TEXT PROVIDED |
"""

Note that some (but not all) simple places are always accessed atomically: see NN.5.4.
A compound place is any place that is not simple. Compound places are those that can be analyzed as being composed of multiple accesses of simple places by looking at their setf expansions. Conflicting accesses to compound places have defined behavior provided there are no conflicting accesses to the underlying simple places: they behave as though they were made up of the underlying simple accesses.
Compound places can be analyzed as follows:

caar etc., second etc., and nth may read the appropriate cdrs of the list, and write the one car.
elt on a cons works as an nth place, and on a vector as an aref place (i.e. an elt write performs one simple write).
get may read the property list and any number of cars or cdrs of that list, and write either the property list or a car of the list.
subseq writes the relevant sequence positions as by elt.
ldb, mask-field, and getf operate as decribed in 5.1.2.2.
User-defined function call places perform a call to the appropriate setf function.
For other places, the equivalences in 5.1.2 and 5.1.1.2 apply.

Some operations may cause conflicts (and therefore possibly data races) despite not operating on places directly. Not all of these cases are enumerated here, because by the definitions of those operations it should be clear what writes and reads they perform. For example, rplaca writes the car of a cons, search reads the elements of its sequence arguments, and a loop for-as-across can read the array's dimensions and its elements.
Some special cases are as follows:

adjust-array on an adjustable array is considered a write on all places associated with that array, such as its elements and fill pointer. Such calls also conflict with any evaluation that accesses any properties of that array, including but not limited to array-dimension, array-rank, other adjust-array calls on that array, class-of, and generic function dispatch.

"""

SUPPLIED INFORMATION |

"""

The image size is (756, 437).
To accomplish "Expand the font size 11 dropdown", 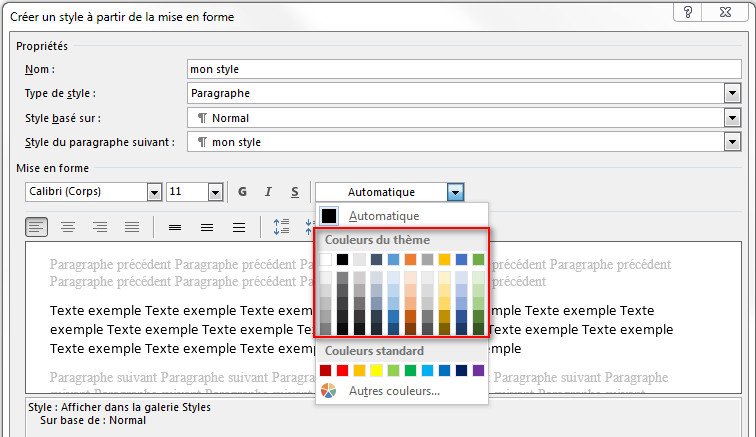I will (215, 192).
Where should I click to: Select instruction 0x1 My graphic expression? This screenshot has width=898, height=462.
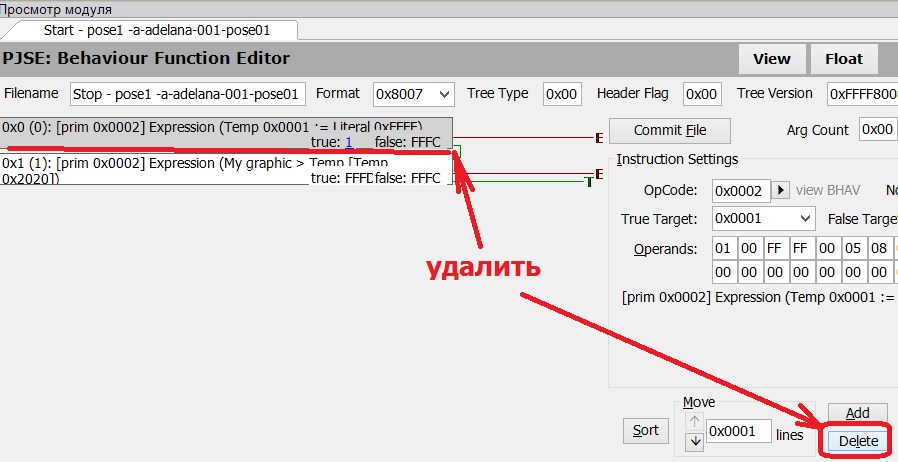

"""

GIVEN TASK 1 |
In the passage on compound places, what does an elt write on a vector perform?
GIVEN TASK 2 |
Rewrite the paragraph of the passage on compound places that begins "Some operations may cause conflicts" as a short bulleted list that keeps its main facts.

TASK ANSWER 1 |
One simple write, since elt on a vector works as an aref place.

TASK ANSWER 2 |
- Some operations can cause conflicts, and therefore possibly data races, even though they do not operate on places directly.
- Not all such cases are listed, because the definitions of those operations make clear which reads and writes they perform.
- Examples:
  - rplaca writes the car of a cons.
  - search reads the elements of its sequence arguments.
  - A loop for-as-across can read the array's dimensions and its elements.